Aim of the exercise: Pull every line that includes the word "icon" out of the data below and copy it.

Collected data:

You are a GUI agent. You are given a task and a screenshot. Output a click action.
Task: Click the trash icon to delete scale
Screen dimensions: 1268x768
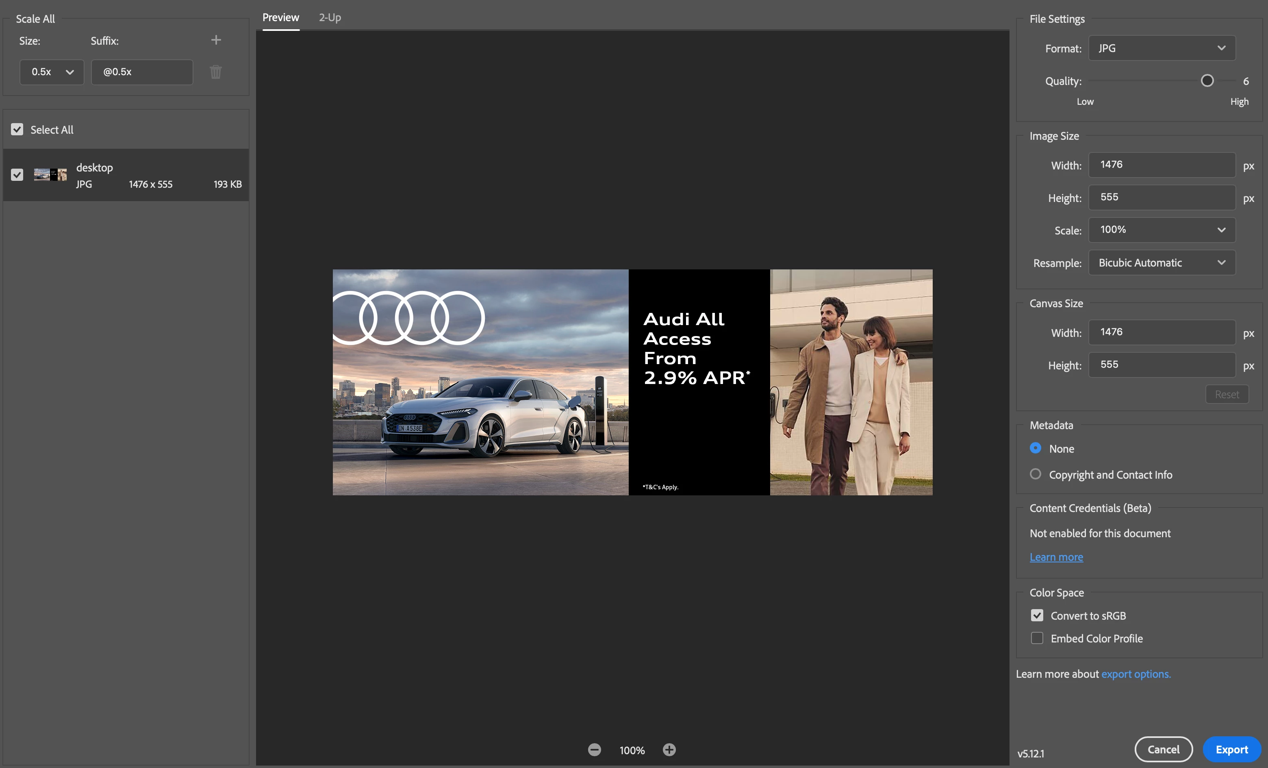[x=216, y=72]
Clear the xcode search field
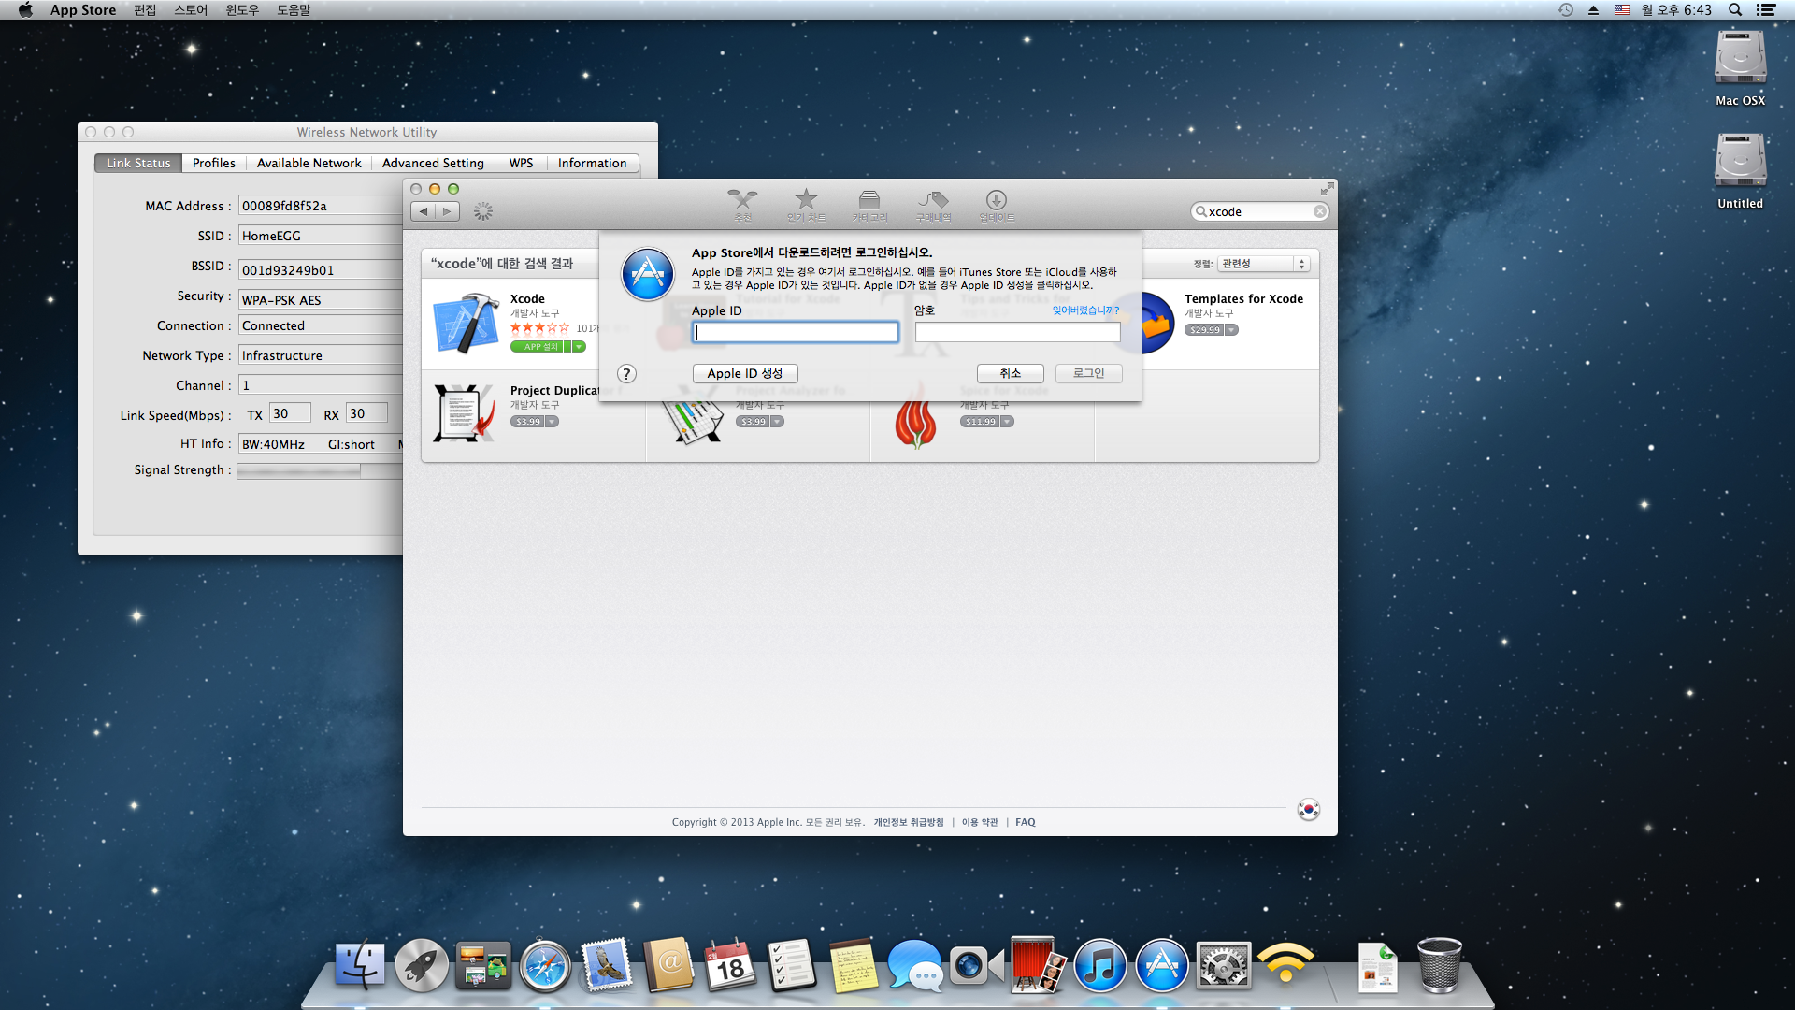The image size is (1795, 1010). click(1319, 212)
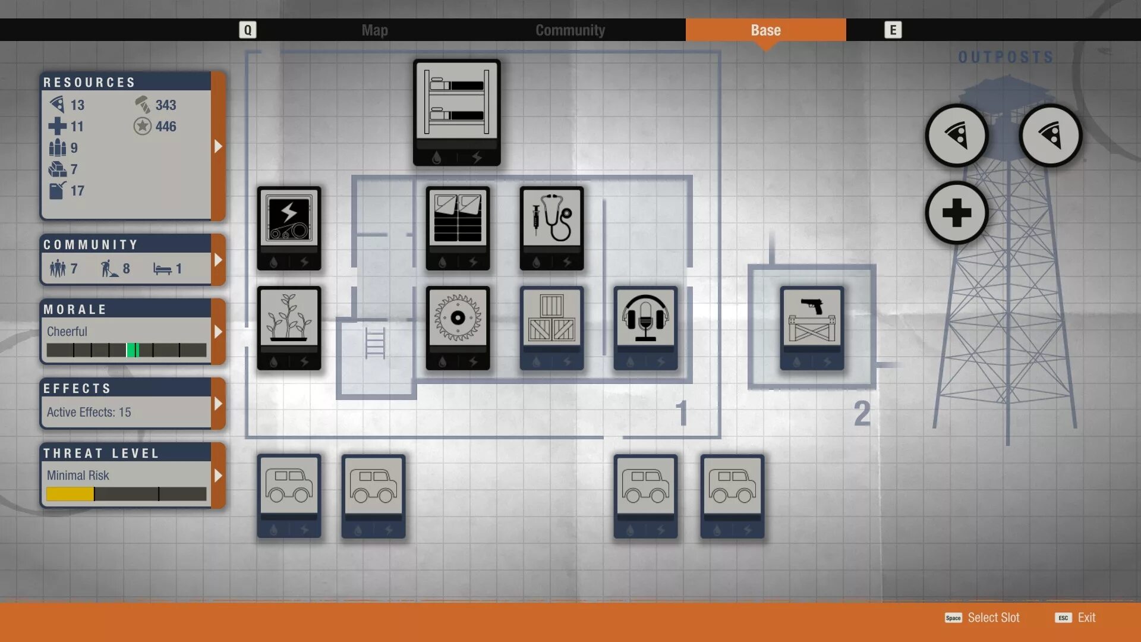The height and width of the screenshot is (642, 1141).
Task: Select the first food outpost circle
Action: (x=956, y=136)
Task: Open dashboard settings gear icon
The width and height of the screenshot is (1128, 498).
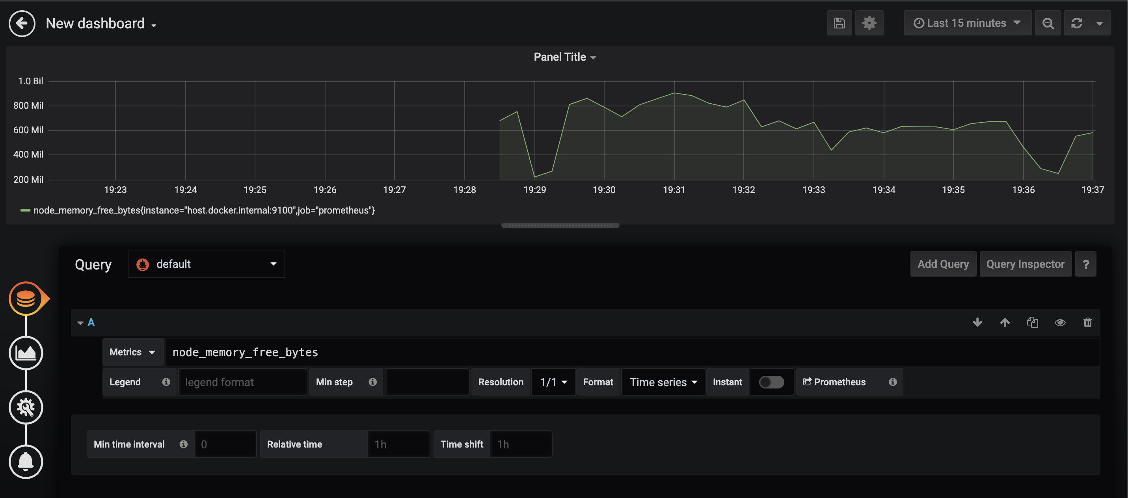Action: [x=869, y=23]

Final answer:
Task: Click the trash icon to delete scale
Task: Open dashboard settings gear icon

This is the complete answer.